The milder side effects include a general feeling of unwellness with nausea or loss of appetite, dizziness, skin rashes, sensations like pins and needles in the limbs or around the mouth, or flu-like symptoms. This often leads people, particularly in the later stages of the treatment period, to stop taking the medication. The problem is that this can result in multi-drug-resistant TB (MDR-TB) developing.

In 2015 there were an estimated 480 000 new cases of multidrug-resistant TB (MDR-TB).

To treat drug-resistant TB can take up to two years – and is even more complex, expensive and toxic. There’s also a staggering cost attached to this treatment, which poses a significant challenge to governments, health systems and other payers.

In addition many patients are unable to even access treatment. Among those who do receive treatment for MDR TB, only 50% survive.

Can this lengthy process be shortened?

Shortening of standard treatment has become a top priority within TB research.

According to the studies, 95% of TB patients are cured with six-month courses while only 80% to 85% of patients are cured with shorter courses.

What this means is that most patients are cured after four months. The challenge is that scientists are unable to tell beforehand which patients belong to which group.
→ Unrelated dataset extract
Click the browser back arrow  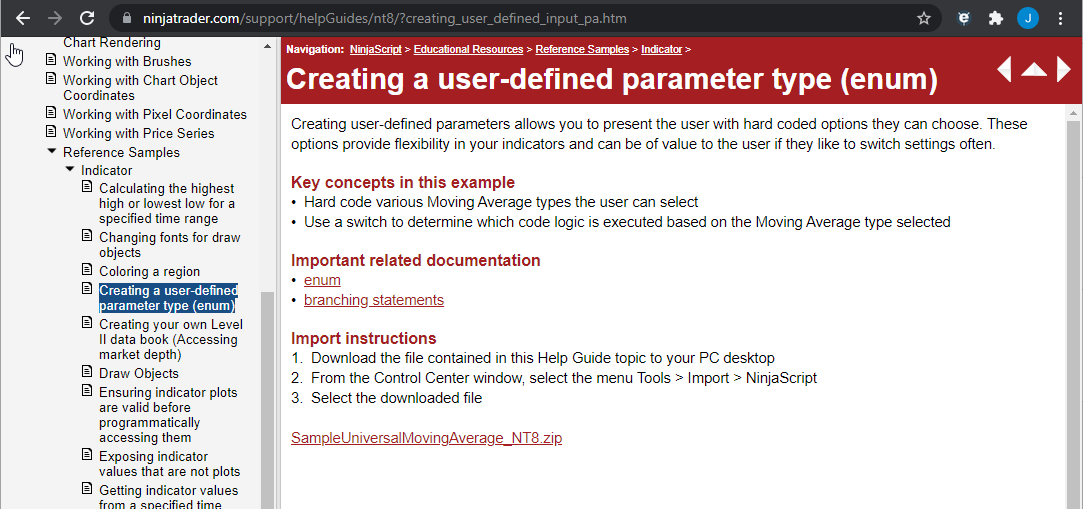click(x=22, y=18)
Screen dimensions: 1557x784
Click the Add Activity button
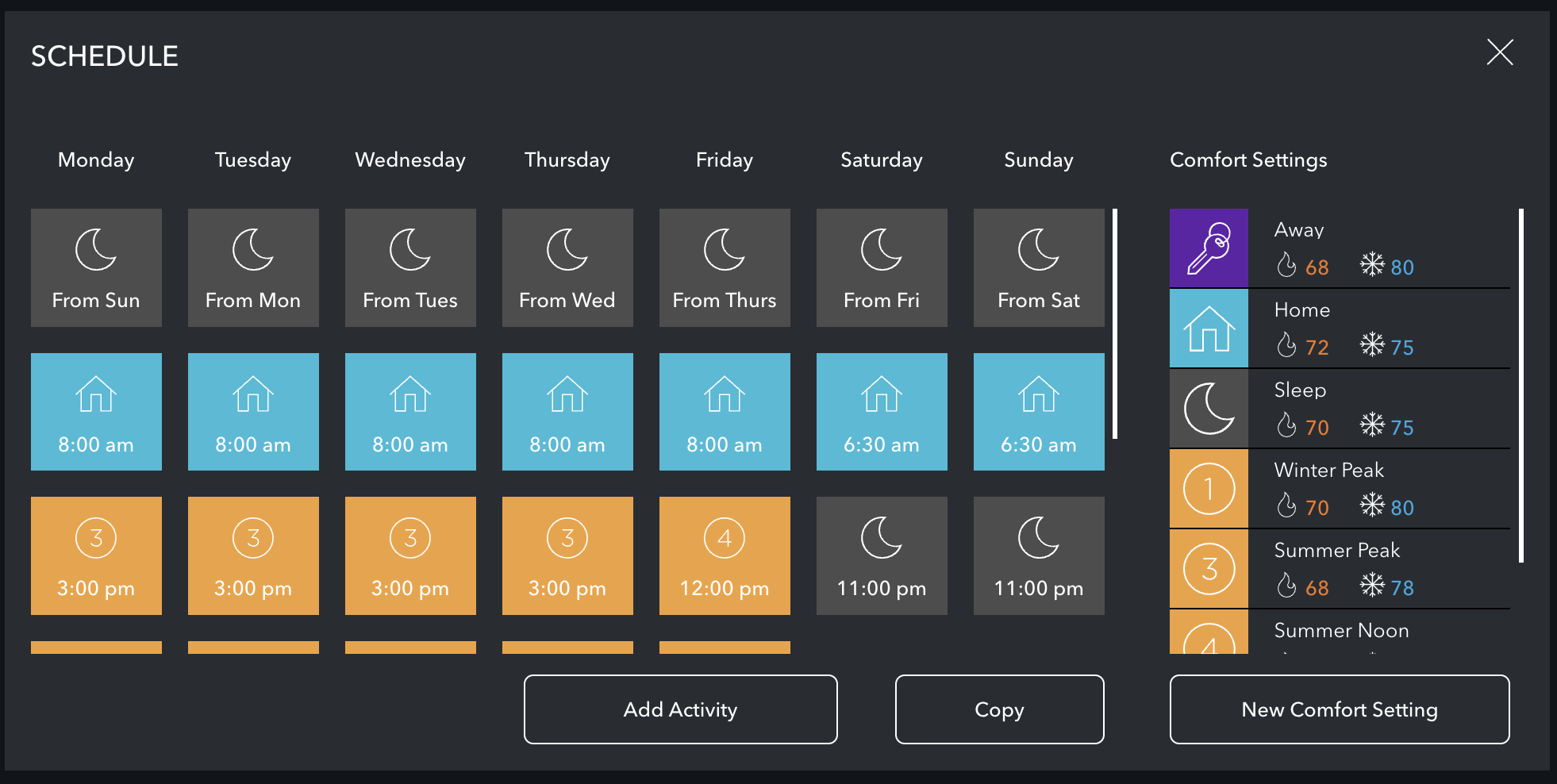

If it were possible to identify the patients who only require four-month therapy we would be able to reduce treatment duration in the vast majority of patients.

How have scientists tried to reduce treatment time and why has it not worked? How can this be changed?

Previous studies into the viability of shortening treatments to four months have been unsuccessful. New drugs were used in four-month treatment regimens in the hope that they could replace the longer treatments. But the rates at which the infection recurred were unacceptably high. Our hypothesis is that not all patients are suitable for shortened treatment regimens, regardless of the effectiveness of the new drugs and that a more individualised approach might be required.

Over the next five years the Predict-TB consortium, which includes five TB research groups in Cape Town, five in China and three institutions in Europe will address the problem.

The project will develop a smart set of treatment stopping criteria that are based on special lung scans (PET/CT imaging) as well as a point-of-care device which can measure the immunological markers that contribute to the decision on whether or not to stop treatment. These are proteins in the blood, whose levels are affected by inflammation and their levels will be measured by strip tests, similar to finger stick tests used to measure blood sugar levels.

These parameters will answer two key questions: is it possible to identify patients who are cured during a shorter treatment duration, and what combination of parameters can best identify these patients?

If treatment could be shortened, what would that mean for the treatment of TB?

This new method –if successful -– could be a true game changer. It will advance treatment standards from the current practice of “one size fits all” to precision-guided individualised therapy. This will allow for shortened treatment in a significant proportion of drug sensitive TB patients.

The benefits would extend beyond patients, who would receive treatment for shorter periods and with better completion rates. Reducing the TB burden will also have an effect on the economic situation in many developing countries and less drug resistance will benefit public health on a global scale.